Basically, I spent almost a total of 10 hours rotating between solo and multiplayer on CoD, and playing a single player game of Civilization Revolution. Like I said, I don’t get to do that kind of thing anymore, so it really brought back some awesome memories. Some people don’t get that playing video games is a way that I majorly unwind when stressed, so the occasional binge is really just like therapy.
So, what was your last video game binge and what did it consist of? Go!
It’s a special weekend here in America. A sacred one, if you will. You see, there’s this thing called football, and apparently a big showdown is happening tonight that we are all going to stop and marvel at. By the way, go Steelers.
However, the weekend is also the time for gaming. So what games have you guys been working on lately?

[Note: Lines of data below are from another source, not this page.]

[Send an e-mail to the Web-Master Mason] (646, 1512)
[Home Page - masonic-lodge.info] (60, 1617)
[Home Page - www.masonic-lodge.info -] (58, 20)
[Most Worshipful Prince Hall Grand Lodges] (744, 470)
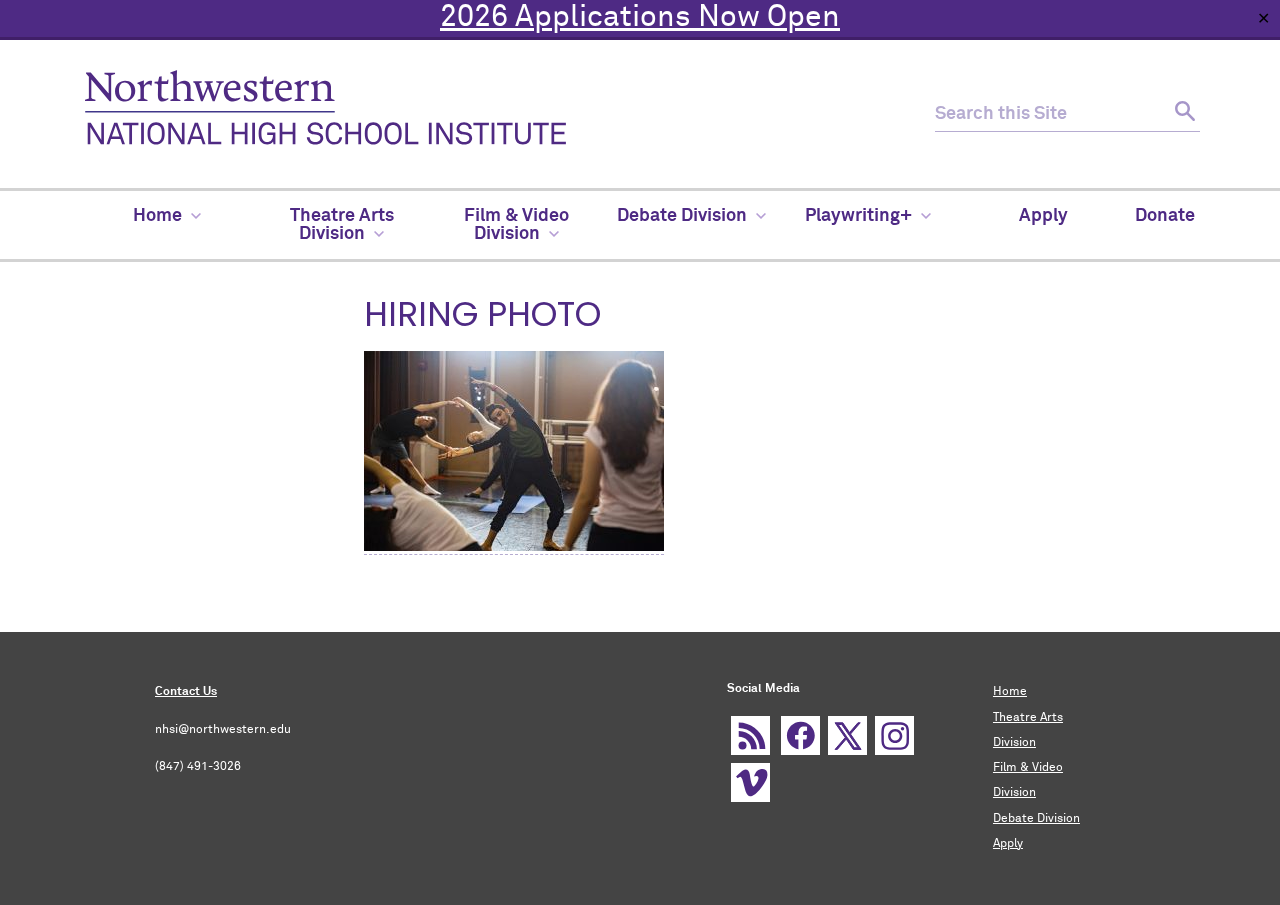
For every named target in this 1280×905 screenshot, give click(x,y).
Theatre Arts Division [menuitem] (342, 225)
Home (1010, 692)
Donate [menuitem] (1165, 216)
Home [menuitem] (157, 216)
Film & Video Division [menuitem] (516, 225)
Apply (1008, 844)
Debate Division (1036, 819)
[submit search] (1182, 114)
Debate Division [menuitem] (682, 216)
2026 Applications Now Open (640, 18)
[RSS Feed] (750, 735)
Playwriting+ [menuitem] (858, 216)
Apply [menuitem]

Me, I’ve been doing some Left 4 Dead versus still, but the gaming gem I’ve been having a blast with lately is Valkyria Chronicles for the PS3. How nobody is talking about this game, I have no clue, but it might be the best PS3 exclusive out there, I’m thinking. It is also the best Strategy RPG I’ve played since Final Fantasy Tactics, and quickly becoming one of my favorites this gen.
Seriously, if you haven’t heard anything about it, it’s great. Beautiful art, addictive gameplay, a great step in innovating the SRPG genre. So what about you guys? What are you playing?